Looking at today's options data, puts are trading at two times the pace expected, outstripping calls by a 3-to-1 margin. It appears one trader closed his 5,500-contract block of weekly 12/30 45.50-strike puts, rolling down the position to the 44.50 strike in the same series. Obviously, this trader expects the ETF to continue sliding over the next week. 

Meanwhile, another skeptical trader may be using call options to bet against XRT. Specifically, a 2,665-contract sweep was seemingly sold to open at the ETF's January 2017 45.50-strike call, so the goal here is for XRT to continue trading below $45.50 through front-month expiration, at the close on Friday, Jan. 20. A winning bet would allow the trader to keep the initial premium collected from selling the contracts. 

Data from the International Securities Exchange (ISE), Chicago Board Options Exchange (CBOE), and NASDAQ OMX PHLX (PHLX) suggests put buying has been the strategy of choice among XRT options traders. The security sports a 10-day put/call volume ratio of 6.47 across these exchanges, ranking in the high 79th annual percentile. On top of this, the ETF has a Schaeffer's put/call open interest ratio (SOIR) of 2.93, which shows put open interest almost tripling call open interest among options expiring within three months. 

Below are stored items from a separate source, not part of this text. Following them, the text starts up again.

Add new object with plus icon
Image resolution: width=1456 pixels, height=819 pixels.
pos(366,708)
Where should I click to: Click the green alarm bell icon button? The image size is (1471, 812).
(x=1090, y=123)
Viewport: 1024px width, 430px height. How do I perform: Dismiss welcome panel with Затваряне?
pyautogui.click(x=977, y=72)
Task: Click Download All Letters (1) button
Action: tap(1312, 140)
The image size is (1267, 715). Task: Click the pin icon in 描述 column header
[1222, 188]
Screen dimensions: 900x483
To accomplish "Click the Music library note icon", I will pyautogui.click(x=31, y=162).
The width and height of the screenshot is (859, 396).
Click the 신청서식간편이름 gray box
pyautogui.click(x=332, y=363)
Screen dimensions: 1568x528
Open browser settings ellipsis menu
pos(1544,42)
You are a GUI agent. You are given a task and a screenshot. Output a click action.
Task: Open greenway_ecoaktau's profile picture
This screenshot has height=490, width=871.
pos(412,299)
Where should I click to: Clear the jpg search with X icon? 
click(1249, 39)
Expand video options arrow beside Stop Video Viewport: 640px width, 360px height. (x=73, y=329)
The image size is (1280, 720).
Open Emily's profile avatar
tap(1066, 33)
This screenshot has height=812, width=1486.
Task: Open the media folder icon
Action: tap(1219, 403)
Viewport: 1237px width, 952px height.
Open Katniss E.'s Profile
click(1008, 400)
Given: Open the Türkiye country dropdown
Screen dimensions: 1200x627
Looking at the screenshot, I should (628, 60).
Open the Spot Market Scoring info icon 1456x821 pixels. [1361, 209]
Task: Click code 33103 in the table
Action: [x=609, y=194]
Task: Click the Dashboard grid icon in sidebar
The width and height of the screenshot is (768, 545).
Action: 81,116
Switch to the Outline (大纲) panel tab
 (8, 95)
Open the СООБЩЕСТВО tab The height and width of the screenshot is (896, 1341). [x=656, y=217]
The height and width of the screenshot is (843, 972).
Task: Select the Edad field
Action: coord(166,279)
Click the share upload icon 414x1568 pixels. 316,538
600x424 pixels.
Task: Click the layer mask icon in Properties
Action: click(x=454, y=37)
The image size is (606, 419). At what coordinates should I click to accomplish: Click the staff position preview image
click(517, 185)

No matter how you're betting, it's a good time to buy short-term XRT options. The ETF's Schaeffer's Volatility Index (SVI) of 110% ranks in the low 21st percentile of its 12-month range. This tells us premium on near-term options is relatively muted. 

Technically speaking, while the SPDR S&P Retail ETF (XRT) has struggled recently, the shares remain comfortably above a number of key levels. For example, the 60-month (or five-year) moving average sits well below at $40.70, while the year-to-date breakeven level is underfoot at $43.24.